**Exercício proposto**
Transcreva sem nenhuma alteração a passagem do relato sobre pesquisa de campo que vai de "Como é sabido" até "bairros da periferia.", com as duas pontas incluídas.

A tarefa de pesquisador de campo exigia algum planejamento, qualquer descuido e tudo ia água abaixo. Uma vez, para ir a um determinado bairro um pouco distante, precisei ir para o centro da cidade e de lá pegar um ônibus. Fi-lo. Depois de estar rodando um certo tempo, desconfiei do entorno que via pela janela e resolvi perguntar para onde estava indo. Havia me enganado de ônibus e o destino não era o que eu precisava. Até voltar para o centro foi-se a maior parte da manhã e a perda do turno de trabalho.

Como é sabido pelo pessoal da área, a possibilidade de ser bem recebido era maior nos bairros de classe mais baixa. Nos de classe alta a própria receptividade era muito pequena e difícil (isto naqueles tempos, imagine-se hoje). Foi em um deles que tive um único percalço, o de ter sido atacado por um cachorro. Sem danos, contudo. Mas foi de uma pesquisa sobre hábitos de consumo, patrocinada pela Fundação Getúlio Vargas, que guardo as melhores lembranças. Conto duas, ambas situadas em bairros da periferia.

**Dados fornecidos**
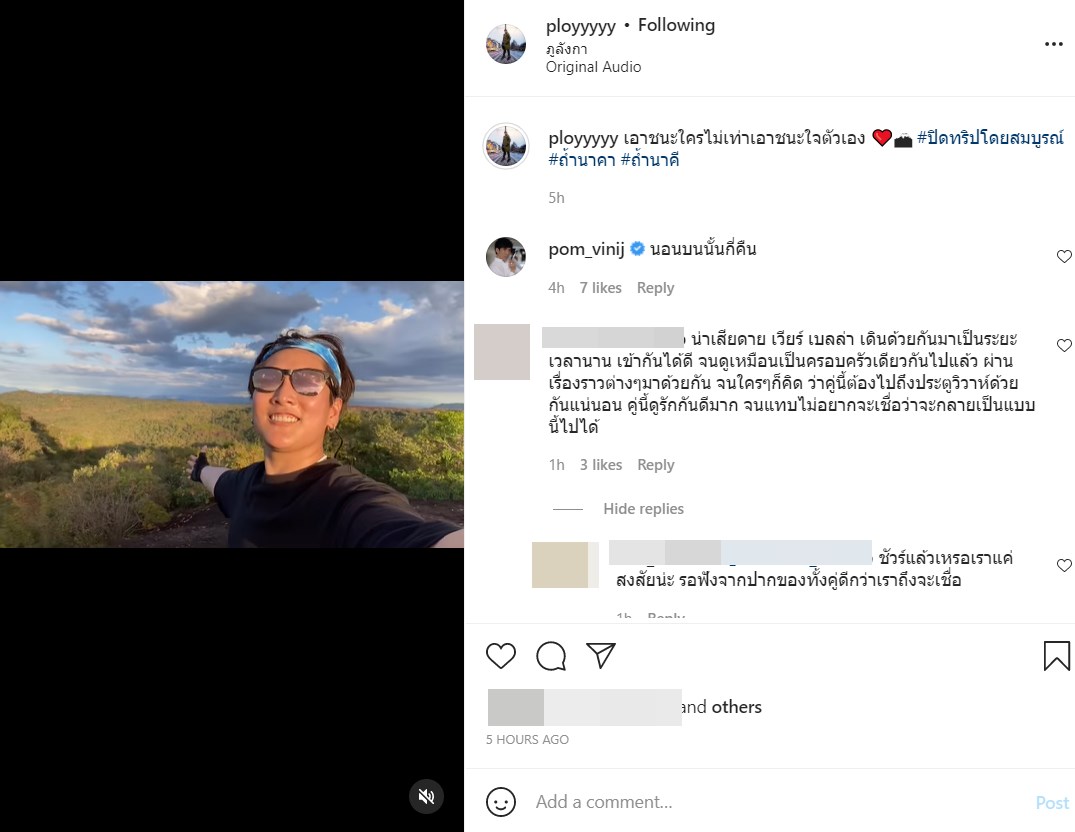Reply to pom_vinij's comment
Image resolution: width=1075 pixels, height=832 pixels.
click(655, 288)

**Resposta do exercício**
Como é sabido pelo pessoal da área, a possibilidade de ser bem recebido era maior nos bairros de classe mais baixa. Nos de classe alta a própria receptividade era muito pequena e difícil (isto naqueles tempos, imagine-se hoje). Foi em um deles que tive um único percalço, o de ter sido atacado por um cachorro. Sem danos, contudo. Mas foi de uma pesquisa sobre hábitos de consumo, patrocinada pela Fundação Getúlio Vargas, que guardo as melhores lembranças. Conto duas, ambas situadas em bairros da periferia.